Texto que escrevi no último carnaval e deveria ter publicado aqui antes, mas não o fiz
Bumbumpaticumbumprugurundum
Domingo de carnaval. Já o li o jornal. Muita gente diz que os jornais são todos iguais, e que ler o jornal de hoje ou o de ontem é a mesma coisa: “só desgraça!”. Como quase-jornalista (sou formado mas não exerço) não posso nem quero concordar. Acho até curioso que, num mundo onde dois terços da população vive na pobreza e quase sempre serve de estrado para os pés do outro terço – acredite: eu, você e o Bill Gates aqui juntos! -, num mundo sistematicamente desventurado, as pessoas queiram jornais sérios sem boas doses de notícias e reportagens deprimentes.

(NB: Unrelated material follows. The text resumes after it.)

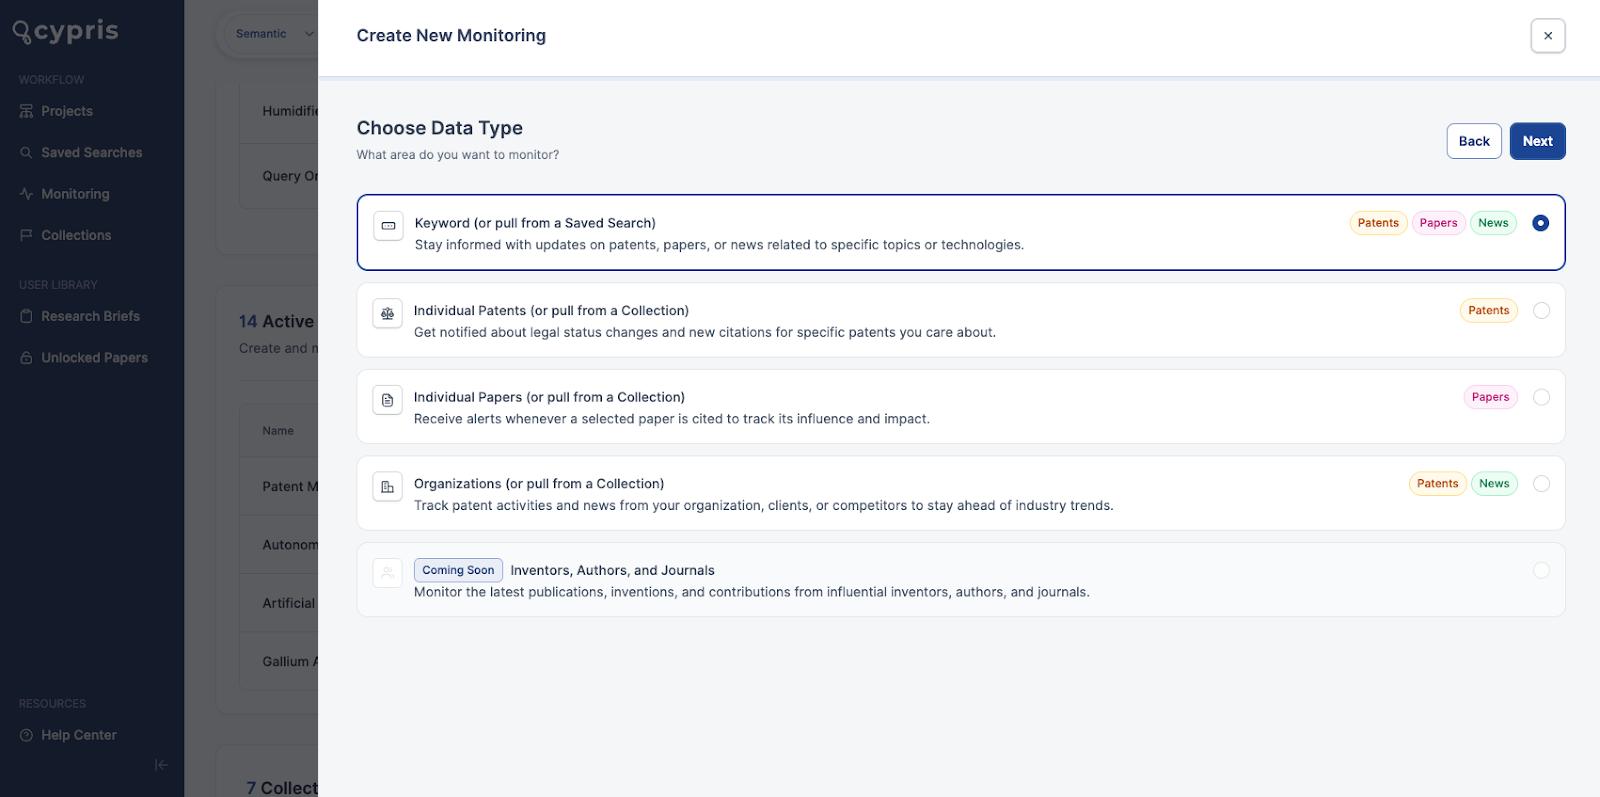
Task: Click the Next button
Action: click(x=1537, y=141)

Mas quero escrever sobre o carnaval carioca, não sobre jornais – até porque os desdobramentos do primeiro parágrafo são inúmeros e meu rápido comentário é, obviamente, inconcluso. O carnaval carioca. Quantos já não escreveram sobre as beldades bem-de-vida, todo ano aduladas pelos presidentes das escolas de samba para que desfilem poderosas na avenida e atraiam mais flashes para a agremiação? Quantos já não escreveram sobre as comunidades que costumam ser coadjuvantes de turistas e globais? Serei mais um.

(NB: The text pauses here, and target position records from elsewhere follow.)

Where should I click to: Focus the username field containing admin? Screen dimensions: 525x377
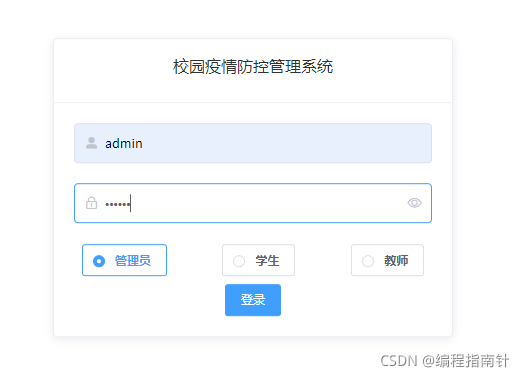click(x=253, y=143)
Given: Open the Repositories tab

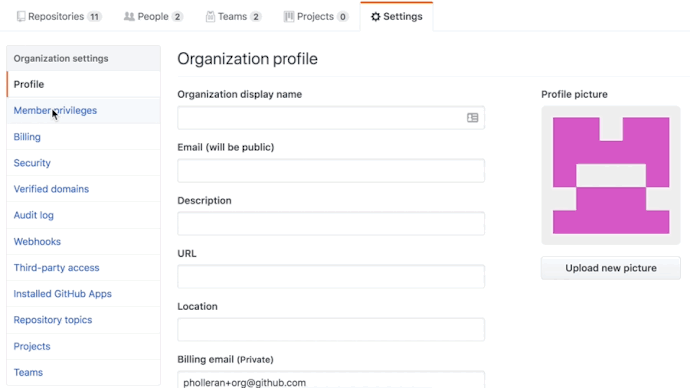Looking at the screenshot, I should [x=59, y=17].
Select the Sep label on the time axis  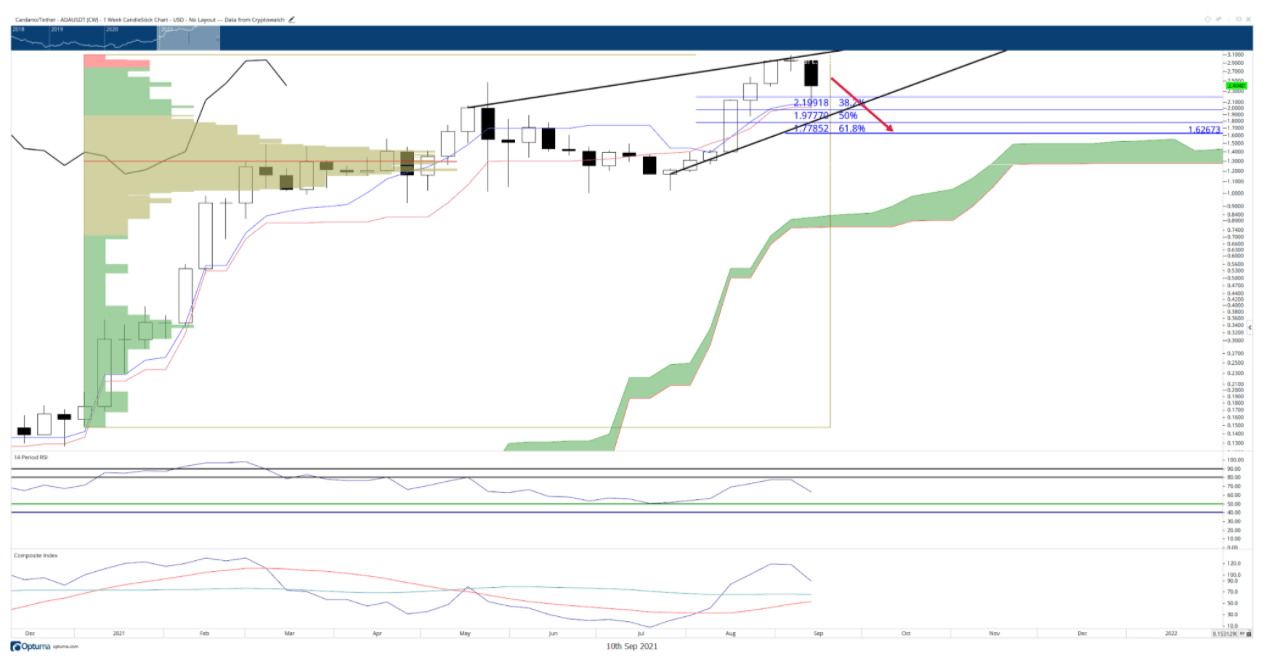click(818, 633)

Joãozinho Trinta talvez seja o maior carnavalesco de todos os tempos. Hoje doente, parece não ser reconhecido como devia. Mas ele disse uma frase, famosíssima, que sintetiza a globalização da avenida – aqui com direito a duplo sentido: “pobre gosta de luxo. Quem gosta de miséria é intelectual”. Frase instigante, mas que serve de justificativa para tantos presidentes e diretores de escolas de samba – e João, como homem do povo, com certeza não teve essa intenção: um carnaval-trampolim para a nova mocinha gostosa da novela ou do programa de banalidades; um carnaval onde ricos e pobres continuam desiguais, com poucos reis e rainhas do morro e muitos “nobres” que só se misturam com os “plebeus” naqueles 60 ou 80 minutos de desfiles; um carnaval televisivo.

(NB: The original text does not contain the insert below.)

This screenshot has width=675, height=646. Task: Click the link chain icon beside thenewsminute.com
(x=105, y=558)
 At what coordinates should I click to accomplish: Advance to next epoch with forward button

“Lá vem mais um pseudo-marxista-saudosista”. Não nego ter uma nostalgia do que não vivi, senhores. Mas, definitivamente, não quero pregar contra a Rede Globo nem desferir comentários xenófobos. É ótimo que o carnaval do Rio seja televisionado – o mesmo até para o carnaval paulista; é ótimo que milhões(?) de turistas venham para cá e gastem muitos dólares – e de preferência, gostando e não sofrendo nenhum tipo de violência que não seja constatar nossas desigualdades indisfarçáveis. Só queria, com todos os meus limites intelectuais, atualizar a discussão sobre a ocupação dos territórios de festa. E o sambódromo é um deles, como são Vila Mimosa, Baixo Gávea, Lapa...
Mas é óbvio que há muitas diferenças. A cidade carioca continua partida, como constatara Zuenir Ventura. Isso não significa que não existam lugares de intersecções. Estávamos falando sobre um deles agora mesmo! E é em homenagem à passarela do samba, projetada pelo assumidamente comunista Oscar Niemeyer, que proponho uma outra festa. Não pensei num nome para essa festa, mas seria simétrica ao carnaval: abastados e desafortunados juntos, numa megaboate na Lagoa ou na Barra, no Morumbi ou nos Jardins, lembrando que vão desaparecer em breve. Em vez de playboys cobiçando mulatas, poderiam ser office-boys desenrolando com as patricinhas. Todos celebrando a igualdade de um fim-de-semana, como no “carnevale”. Cinismo e rancor à parte, no nosso Rio os “sofisticados” sabem muito bem quando vale a pena tirar um casquinha dos suburbanos, até que, satisfeitos, digam “BASTA!”.